TERMINI per la Giustizia
`âdl (o `adâla): Giustizia, rettitudine, onestà. Soprattutto la Giustizia distributiva, in tutti gli
aspetti sociale, economico, politico, ambientale, intellettuale, spirituale.
fatwâ (plurale fatâwâ): responso di un giureconsulto in rapporto alla Legge islamica;
sentenza legale emessa da un giurista. Vincola solo colui che la emette e quanti lo seguono o
comunque appartengono alla sua Scuola.
fiqh: la Giurisprudenza; il Diritto religioso; la cultura.
`ibâra: interpretazione; espressione annunciata.
'ijmâ: il consenso dei dottori, o più latamente il consenso della Comunità islamica di cui
essi sono i rappresentanti. In politica potrebbe essere il voto.
'ijtihâd: lo sforzo per raggiungere la comprensione formandosi così una opinione.

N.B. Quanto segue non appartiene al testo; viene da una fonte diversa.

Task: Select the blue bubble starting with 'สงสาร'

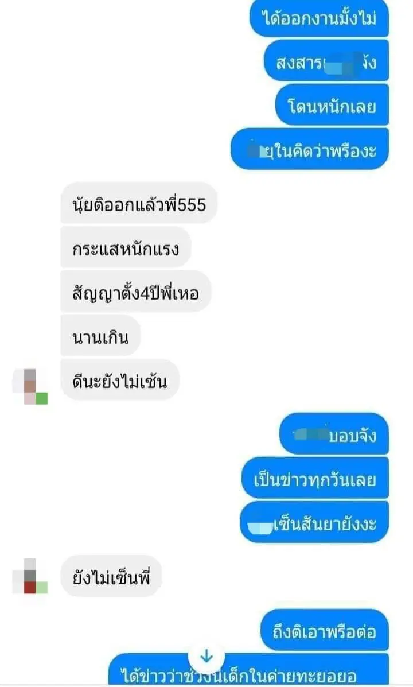Action: click(326, 61)
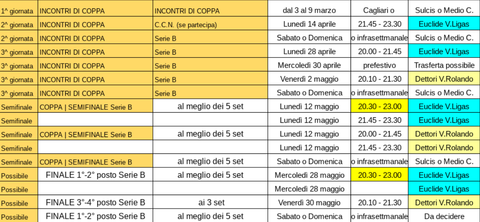Click the last 'Possibile' row label

(18, 217)
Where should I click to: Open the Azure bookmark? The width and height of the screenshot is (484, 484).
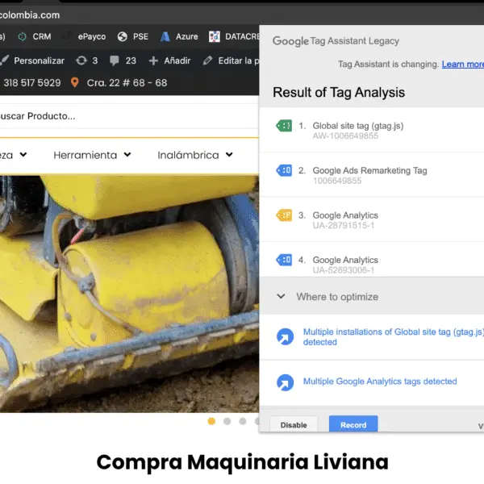pos(179,36)
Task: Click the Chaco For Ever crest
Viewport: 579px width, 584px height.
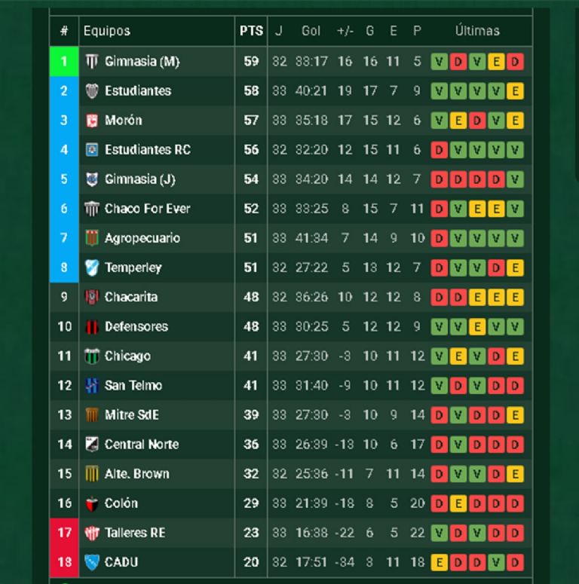Action: click(92, 209)
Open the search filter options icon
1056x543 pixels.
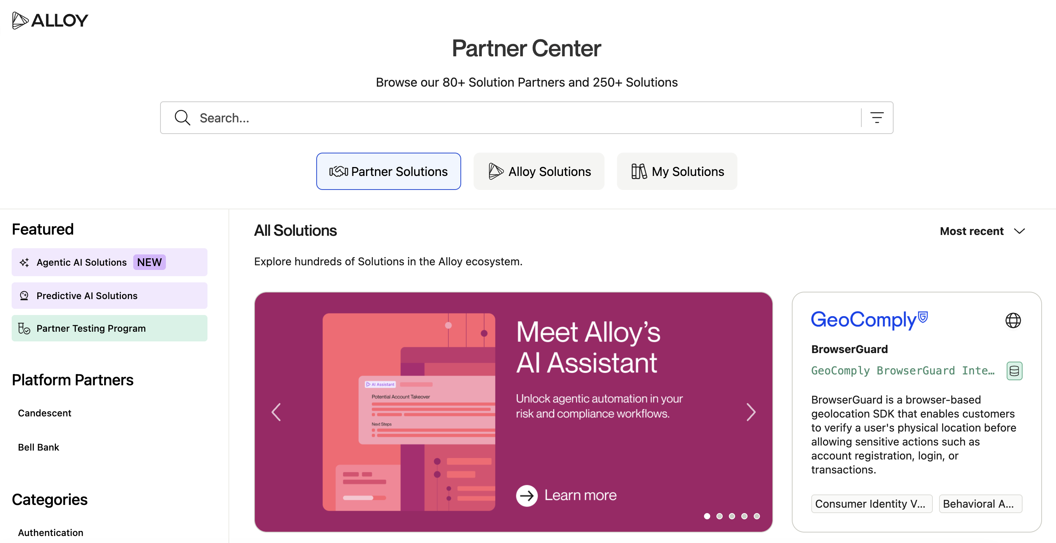877,118
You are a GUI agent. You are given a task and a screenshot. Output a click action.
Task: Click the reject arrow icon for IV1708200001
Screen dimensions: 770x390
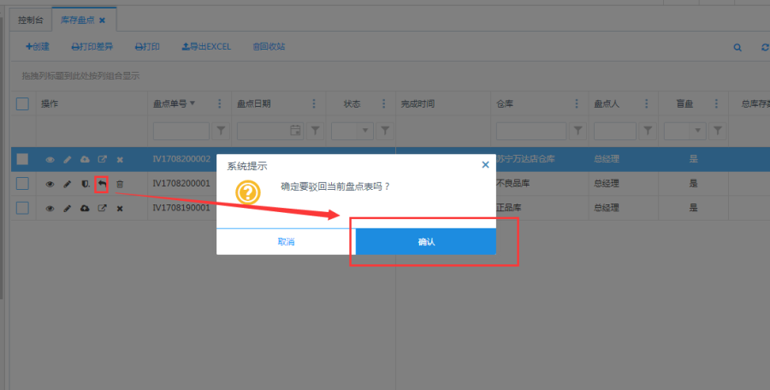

Principio
fondamentale per adeguarsi ai mutamenti. 'ijtihâd `aqli: sforzo speculativo.
'istihsân (dal radicale h-s-n): preferenza personale nel metodo giuridico; far prevalere una
norma dettata da considerazioni dell'utilità pratica e di equità, su una norma dettata dall'analogia.
Utilitarismo.
îstislâh (dal radicale s-l-h): l'interesse della collettività. La correzione della Legge per
utilità pubblica, in particolare quando il passo relativo del Corano appare oscuro.
qiyâs: ragionamento per analogia.
ra'y (plurale ârâ'): parere, opinione, idea, opinione personale. Il parere secondo il proprio
giudizio e non tratto dal Corano o dalla Sunna.
sunna (plurale sunan): costume, uso, tradizione, precetto, norma, regola, opera meritoria,
preghiera volontaria, legge. La Sunna: il comportamento del Profeta.